Kulcha: A bread originating from Punjab, made with all-purpose flour and yoghurt. It is often stuffed with a filling such as a paneer or a potato.

Appam: A popular bread from South India, made with fermented rice batter. It has a soft and fluffy centre with a crisp lace-like edge.

Dosa: A thin and crispy pancake-like bread made from fermented rice and lentil batter. It is usually served with sambar (vegetable and lentil stew) and chutney.

Uttapam: A thick and savoury pancake made with fermented rice and lentil batter. It is topped with various vegetables and served with chutney.

Missi Roti: A flavorful bread made with a combination of wheat flour, gram flour (besan), and spices. It is popular in North Indian cuisine.

Luchi: A deep-fried, puffed bread made with all-purpose flour. It is commonly served with aloo dum (spiced potato curry).

Tandoori Roti: Similar to naan, tandoori roti is cooked in a tandoor oven. It is a plain and slightly thicker bread made from whole wheat flour.

Sheermal: A saffron-infused, slightly sweet bread known for its rich flavour and delicate texture. It is typically served with kebabs or curries.

Rumali Roti: Translating to “handkerchief bread,” rumali roti is a thin and soft bread that resembles a handkerchief in its sheer and stretchable texture. It is best enjoyed with spicy gravies.

Malabar Parotta: A flaky, layered bread from the Malabar region of Kerala. It is made with all-purpose flour, and ghee, and usually accompanies curries or stews.

Thepla: A popular Gujarati bread made with whole wheat flour, spices, and finely grated vegetables like fenugreek leaves. It is often enjoyed as a snack or with yoghurt.

Makki ki Roti: A traditional Punjabi bread made from cornmeal (maize flour). It is usually paired with sarson ka saag (mustard greens curry) and is particularly popular during winter.

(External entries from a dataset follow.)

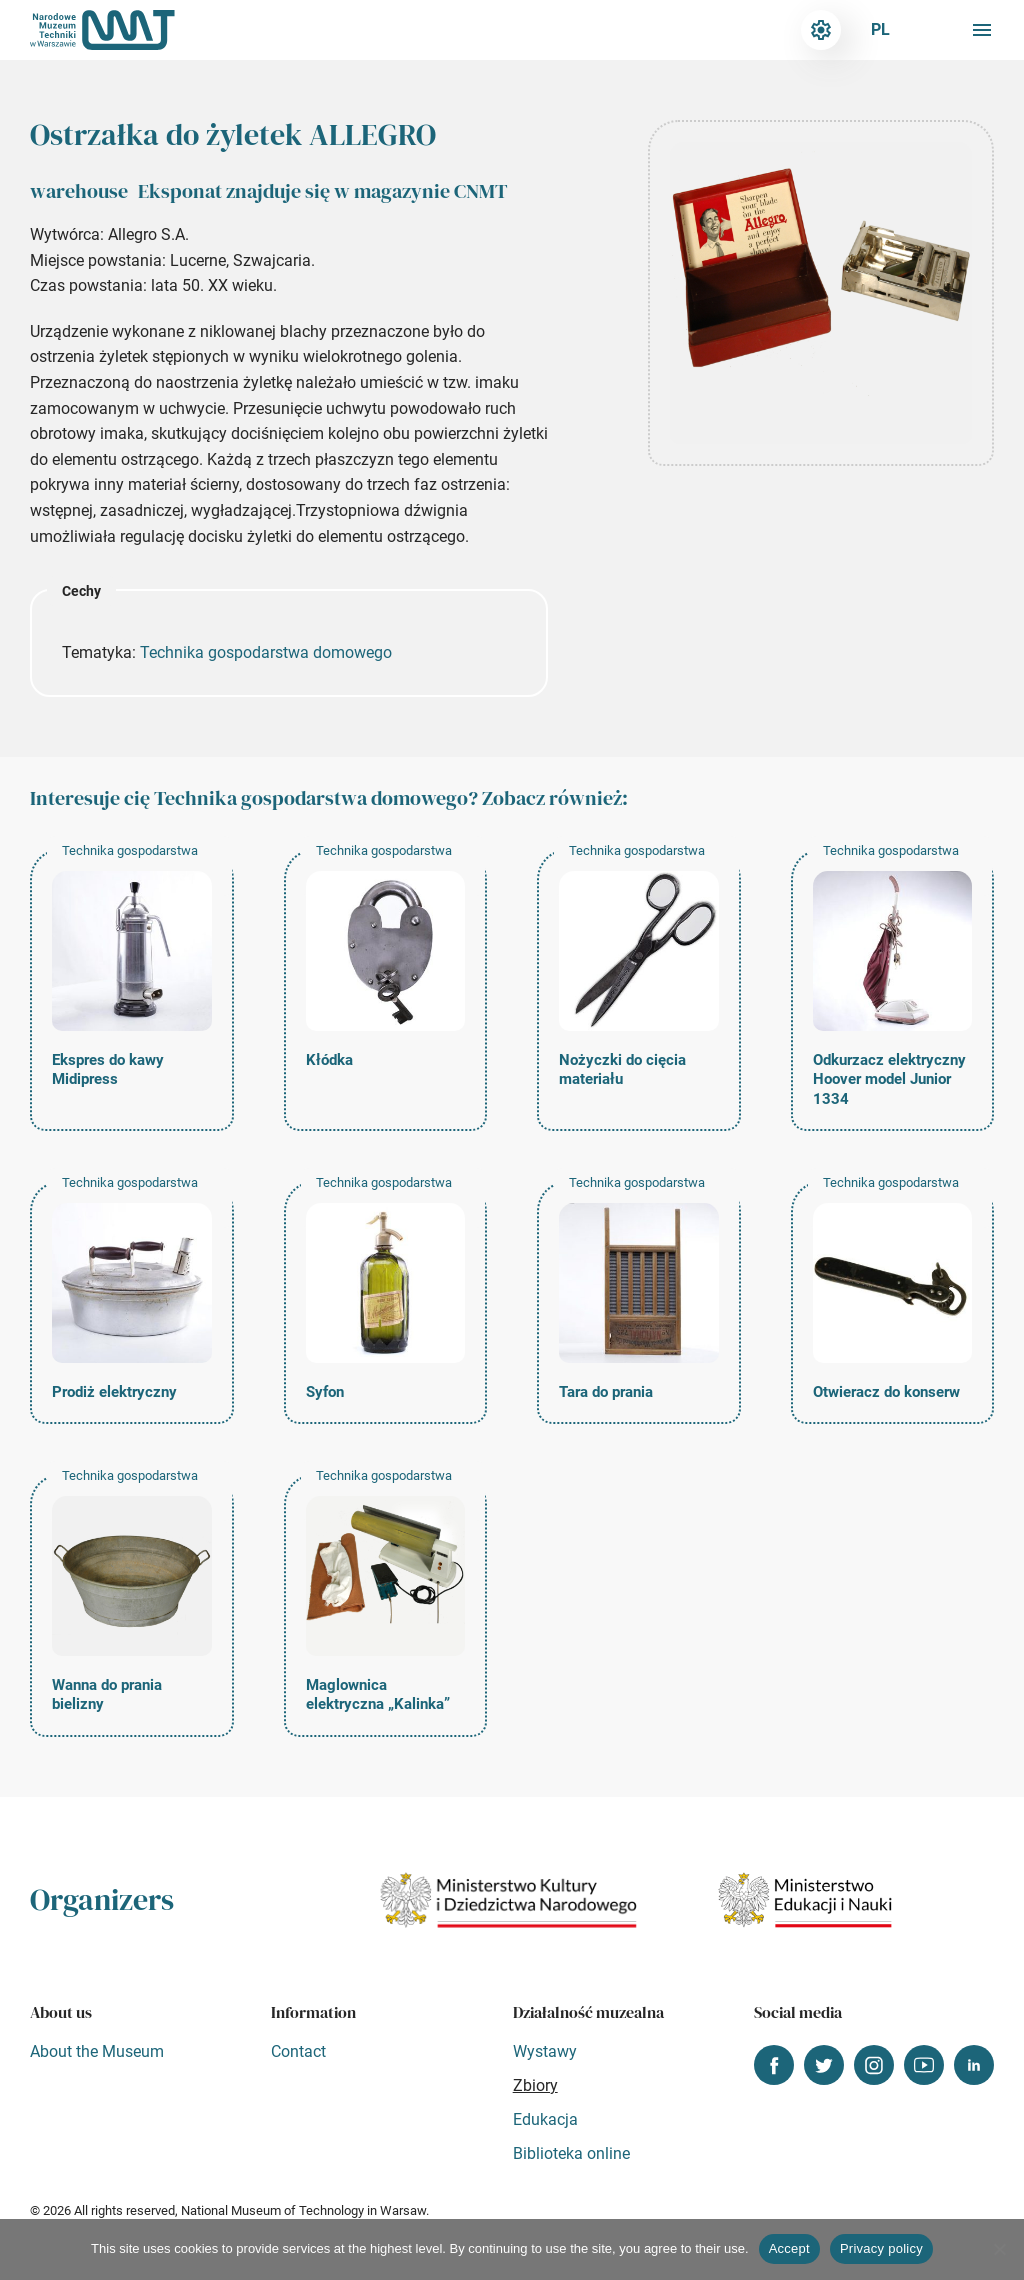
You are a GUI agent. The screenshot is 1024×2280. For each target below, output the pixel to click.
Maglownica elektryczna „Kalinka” (378, 1695)
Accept (789, 2248)
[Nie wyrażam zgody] (999, 2249)
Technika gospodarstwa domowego (266, 652)
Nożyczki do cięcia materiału (622, 1070)
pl (880, 29)
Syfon (325, 1392)
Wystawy (545, 2051)
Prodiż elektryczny (114, 1392)
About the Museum (97, 2051)
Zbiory (535, 2085)
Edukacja (545, 2119)
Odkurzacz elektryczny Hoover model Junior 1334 (889, 1079)
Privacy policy (881, 2248)
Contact (298, 2051)
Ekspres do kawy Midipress (108, 1070)
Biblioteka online (571, 2153)
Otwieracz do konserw (886, 1392)
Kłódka (329, 1060)
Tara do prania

Akki Roti: A speciality from Karnataka, akki roti is a gluten-free bread made with rice flour and flavoured with spices, herbs, and vegetables. It is typically served with chutney or yoghurt.

Pathiri: A thin, soft, and round bread made from rice flour, popular in the Malabar region of Kerala. It is often enjoyed with meat or vegetable curries.

Khakhra: A thin, crispy, and unleavened bread made from wheat flour. It is typically seasoned with spices and enjoyed as a snack or with pickles and chutneys.

Roghni Naan: A rich and indulgent variation of naan bread, prepared with the addition of ghee or butter in the dough. It has a soft texture and is often served with kebabs or creamy gravies.